→ **Assigned task**
Scan the entries below for the word "using", then copy each line that holds it.

→ **Exercise inputs**
+ + +
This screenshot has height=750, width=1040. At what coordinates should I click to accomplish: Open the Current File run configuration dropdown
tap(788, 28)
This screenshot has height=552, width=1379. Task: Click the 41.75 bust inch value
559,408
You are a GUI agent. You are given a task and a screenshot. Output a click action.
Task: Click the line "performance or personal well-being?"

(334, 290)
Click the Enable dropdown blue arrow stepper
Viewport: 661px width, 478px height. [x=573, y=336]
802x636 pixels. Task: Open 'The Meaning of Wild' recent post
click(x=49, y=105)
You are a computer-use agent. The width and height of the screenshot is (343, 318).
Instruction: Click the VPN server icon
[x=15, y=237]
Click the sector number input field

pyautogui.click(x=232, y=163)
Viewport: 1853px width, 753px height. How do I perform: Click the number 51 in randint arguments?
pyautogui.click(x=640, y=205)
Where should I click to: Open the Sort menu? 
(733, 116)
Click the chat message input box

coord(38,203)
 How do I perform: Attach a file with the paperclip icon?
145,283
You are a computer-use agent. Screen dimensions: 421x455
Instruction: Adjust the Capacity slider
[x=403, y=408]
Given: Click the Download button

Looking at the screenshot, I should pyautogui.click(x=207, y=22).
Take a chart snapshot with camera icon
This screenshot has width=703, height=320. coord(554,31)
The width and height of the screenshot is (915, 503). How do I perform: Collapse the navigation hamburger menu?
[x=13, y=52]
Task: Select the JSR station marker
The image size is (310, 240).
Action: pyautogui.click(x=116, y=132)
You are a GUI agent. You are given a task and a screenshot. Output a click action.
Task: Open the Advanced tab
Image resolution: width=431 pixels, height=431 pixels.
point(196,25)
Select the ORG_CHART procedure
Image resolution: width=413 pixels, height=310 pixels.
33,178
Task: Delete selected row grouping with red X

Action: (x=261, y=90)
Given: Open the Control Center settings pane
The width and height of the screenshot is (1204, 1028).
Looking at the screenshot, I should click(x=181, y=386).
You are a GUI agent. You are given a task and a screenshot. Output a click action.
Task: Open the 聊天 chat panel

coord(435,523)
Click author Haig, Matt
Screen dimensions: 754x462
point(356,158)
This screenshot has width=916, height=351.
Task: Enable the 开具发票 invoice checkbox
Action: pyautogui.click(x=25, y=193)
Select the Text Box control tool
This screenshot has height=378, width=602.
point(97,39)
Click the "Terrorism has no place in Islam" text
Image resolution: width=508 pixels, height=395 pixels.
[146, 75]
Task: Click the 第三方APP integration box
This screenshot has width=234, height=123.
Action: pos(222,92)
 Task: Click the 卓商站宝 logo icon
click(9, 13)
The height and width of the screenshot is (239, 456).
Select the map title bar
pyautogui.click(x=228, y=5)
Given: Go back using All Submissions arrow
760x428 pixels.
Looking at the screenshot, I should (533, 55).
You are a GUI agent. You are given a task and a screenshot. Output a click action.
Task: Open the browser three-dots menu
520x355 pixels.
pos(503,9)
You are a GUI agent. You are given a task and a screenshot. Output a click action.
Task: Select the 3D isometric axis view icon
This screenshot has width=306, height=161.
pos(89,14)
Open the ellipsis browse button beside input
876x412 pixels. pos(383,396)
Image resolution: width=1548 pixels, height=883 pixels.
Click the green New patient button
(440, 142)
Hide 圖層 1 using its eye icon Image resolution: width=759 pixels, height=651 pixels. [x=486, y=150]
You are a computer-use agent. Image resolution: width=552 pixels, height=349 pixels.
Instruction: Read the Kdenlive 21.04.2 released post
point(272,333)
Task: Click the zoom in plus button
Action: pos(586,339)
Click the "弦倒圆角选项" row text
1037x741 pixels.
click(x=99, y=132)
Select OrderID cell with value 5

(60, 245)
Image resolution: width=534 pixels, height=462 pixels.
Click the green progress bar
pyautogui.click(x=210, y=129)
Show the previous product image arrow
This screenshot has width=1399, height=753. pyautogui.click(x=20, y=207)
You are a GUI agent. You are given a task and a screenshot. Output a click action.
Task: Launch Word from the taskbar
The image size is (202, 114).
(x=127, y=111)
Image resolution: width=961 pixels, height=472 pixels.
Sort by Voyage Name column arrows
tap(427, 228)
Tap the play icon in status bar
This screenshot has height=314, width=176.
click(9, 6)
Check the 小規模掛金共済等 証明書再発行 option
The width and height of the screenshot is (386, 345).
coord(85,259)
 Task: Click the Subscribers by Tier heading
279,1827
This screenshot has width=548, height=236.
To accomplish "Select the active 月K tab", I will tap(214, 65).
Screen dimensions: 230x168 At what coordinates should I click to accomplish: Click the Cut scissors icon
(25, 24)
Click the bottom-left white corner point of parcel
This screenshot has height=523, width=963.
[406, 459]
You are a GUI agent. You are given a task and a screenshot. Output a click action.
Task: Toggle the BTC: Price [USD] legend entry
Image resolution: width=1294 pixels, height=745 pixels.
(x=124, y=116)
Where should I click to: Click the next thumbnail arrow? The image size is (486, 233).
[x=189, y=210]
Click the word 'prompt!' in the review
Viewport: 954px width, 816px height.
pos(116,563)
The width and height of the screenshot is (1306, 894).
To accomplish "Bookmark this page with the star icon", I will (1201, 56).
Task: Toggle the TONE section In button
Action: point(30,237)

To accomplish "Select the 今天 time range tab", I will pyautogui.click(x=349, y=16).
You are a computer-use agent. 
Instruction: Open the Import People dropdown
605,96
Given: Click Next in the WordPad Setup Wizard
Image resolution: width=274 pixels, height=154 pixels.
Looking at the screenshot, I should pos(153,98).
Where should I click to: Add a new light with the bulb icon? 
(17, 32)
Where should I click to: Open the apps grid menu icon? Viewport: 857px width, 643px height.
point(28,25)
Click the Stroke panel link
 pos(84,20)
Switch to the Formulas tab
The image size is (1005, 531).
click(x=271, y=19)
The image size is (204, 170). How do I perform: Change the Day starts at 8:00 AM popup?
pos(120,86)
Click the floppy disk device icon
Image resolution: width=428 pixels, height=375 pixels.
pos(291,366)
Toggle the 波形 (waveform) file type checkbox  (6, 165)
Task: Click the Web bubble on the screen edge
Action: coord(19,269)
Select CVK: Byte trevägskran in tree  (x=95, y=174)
+ + +
→ **Output of the exercise**
Given: Go back using All Submissions arrow
Hide 圖層 1 using its eye icon Image resolution: width=759 pixels, height=651 pixels. [x=486, y=150]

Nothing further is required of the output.